Records to process
━━━━━━━━━━━━━━━━━━━━━━━━━━━━━━

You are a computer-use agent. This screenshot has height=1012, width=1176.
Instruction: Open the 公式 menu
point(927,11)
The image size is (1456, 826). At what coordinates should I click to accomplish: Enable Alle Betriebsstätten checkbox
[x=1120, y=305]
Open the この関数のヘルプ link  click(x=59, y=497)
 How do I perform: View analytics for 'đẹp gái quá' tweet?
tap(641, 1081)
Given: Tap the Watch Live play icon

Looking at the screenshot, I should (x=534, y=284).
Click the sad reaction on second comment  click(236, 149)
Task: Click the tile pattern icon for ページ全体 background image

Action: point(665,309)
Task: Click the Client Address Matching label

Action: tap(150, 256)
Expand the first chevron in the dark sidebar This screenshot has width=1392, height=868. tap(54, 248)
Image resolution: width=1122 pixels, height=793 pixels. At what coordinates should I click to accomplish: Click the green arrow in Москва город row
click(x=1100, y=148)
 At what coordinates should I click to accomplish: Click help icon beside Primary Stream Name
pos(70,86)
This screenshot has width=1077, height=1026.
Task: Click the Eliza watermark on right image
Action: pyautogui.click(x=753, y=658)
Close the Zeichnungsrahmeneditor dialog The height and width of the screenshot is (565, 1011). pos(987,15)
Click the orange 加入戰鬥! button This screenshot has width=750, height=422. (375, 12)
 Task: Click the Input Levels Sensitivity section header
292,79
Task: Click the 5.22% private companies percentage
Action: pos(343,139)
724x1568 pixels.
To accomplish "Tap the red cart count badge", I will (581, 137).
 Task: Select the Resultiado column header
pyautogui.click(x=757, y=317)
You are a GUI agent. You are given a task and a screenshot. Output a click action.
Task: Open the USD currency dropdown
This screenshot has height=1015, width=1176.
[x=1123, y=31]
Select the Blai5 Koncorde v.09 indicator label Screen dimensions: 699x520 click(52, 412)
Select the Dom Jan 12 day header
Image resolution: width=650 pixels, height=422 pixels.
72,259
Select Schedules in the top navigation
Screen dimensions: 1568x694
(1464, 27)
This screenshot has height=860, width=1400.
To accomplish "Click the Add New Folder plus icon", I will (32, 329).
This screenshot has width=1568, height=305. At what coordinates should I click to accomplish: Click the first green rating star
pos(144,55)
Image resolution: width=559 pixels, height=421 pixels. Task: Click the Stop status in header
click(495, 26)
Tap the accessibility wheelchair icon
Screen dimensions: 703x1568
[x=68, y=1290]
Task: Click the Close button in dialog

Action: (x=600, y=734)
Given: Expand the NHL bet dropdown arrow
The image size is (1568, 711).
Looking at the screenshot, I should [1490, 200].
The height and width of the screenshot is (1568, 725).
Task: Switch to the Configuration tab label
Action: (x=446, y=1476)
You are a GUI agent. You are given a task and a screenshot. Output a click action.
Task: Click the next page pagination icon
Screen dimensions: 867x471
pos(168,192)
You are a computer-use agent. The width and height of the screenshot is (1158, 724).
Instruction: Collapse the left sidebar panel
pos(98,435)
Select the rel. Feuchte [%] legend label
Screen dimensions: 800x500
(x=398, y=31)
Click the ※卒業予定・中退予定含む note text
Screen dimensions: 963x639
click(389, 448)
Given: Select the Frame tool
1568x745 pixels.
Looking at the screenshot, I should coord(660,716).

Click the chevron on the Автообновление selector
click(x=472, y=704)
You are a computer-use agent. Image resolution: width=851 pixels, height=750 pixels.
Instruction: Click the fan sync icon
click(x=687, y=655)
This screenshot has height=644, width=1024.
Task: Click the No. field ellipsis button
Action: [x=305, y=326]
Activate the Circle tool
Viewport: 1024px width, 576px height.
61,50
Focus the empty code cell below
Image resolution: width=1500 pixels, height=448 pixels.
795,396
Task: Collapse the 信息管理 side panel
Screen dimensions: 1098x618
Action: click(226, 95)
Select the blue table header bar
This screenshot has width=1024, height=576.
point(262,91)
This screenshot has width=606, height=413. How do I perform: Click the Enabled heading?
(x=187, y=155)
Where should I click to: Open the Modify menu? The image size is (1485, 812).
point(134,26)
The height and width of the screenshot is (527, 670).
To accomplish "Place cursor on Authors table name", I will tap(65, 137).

━━━━━━━━━━━━━━━━━━━━━━━━━━━━━━

Task
Return, with no change at all, every line in the entries above from the line containing "Task: Click the Client Address Matching label" through the line containing "Close the Zeichnungsrahmeneditor".

Solution to this task
Task: Click the Client Address Matching label

Action: tap(150, 256)
Expand the first chevron in the dark sidebar This screenshot has width=1392, height=868. tap(54, 248)
Image resolution: width=1122 pixels, height=793 pixels. At what coordinates should I click to accomplish: Click the green arrow in Москва город row
click(x=1100, y=148)
 At what coordinates should I click to accomplish: Click help icon beside Primary Stream Name
pos(70,86)
This screenshot has width=1077, height=1026.
Task: Click the Eliza watermark on right image
Action: pyautogui.click(x=753, y=658)
Close the Zeichnungsrahmeneditor dialog The height and width of the screenshot is (565, 1011). pos(987,15)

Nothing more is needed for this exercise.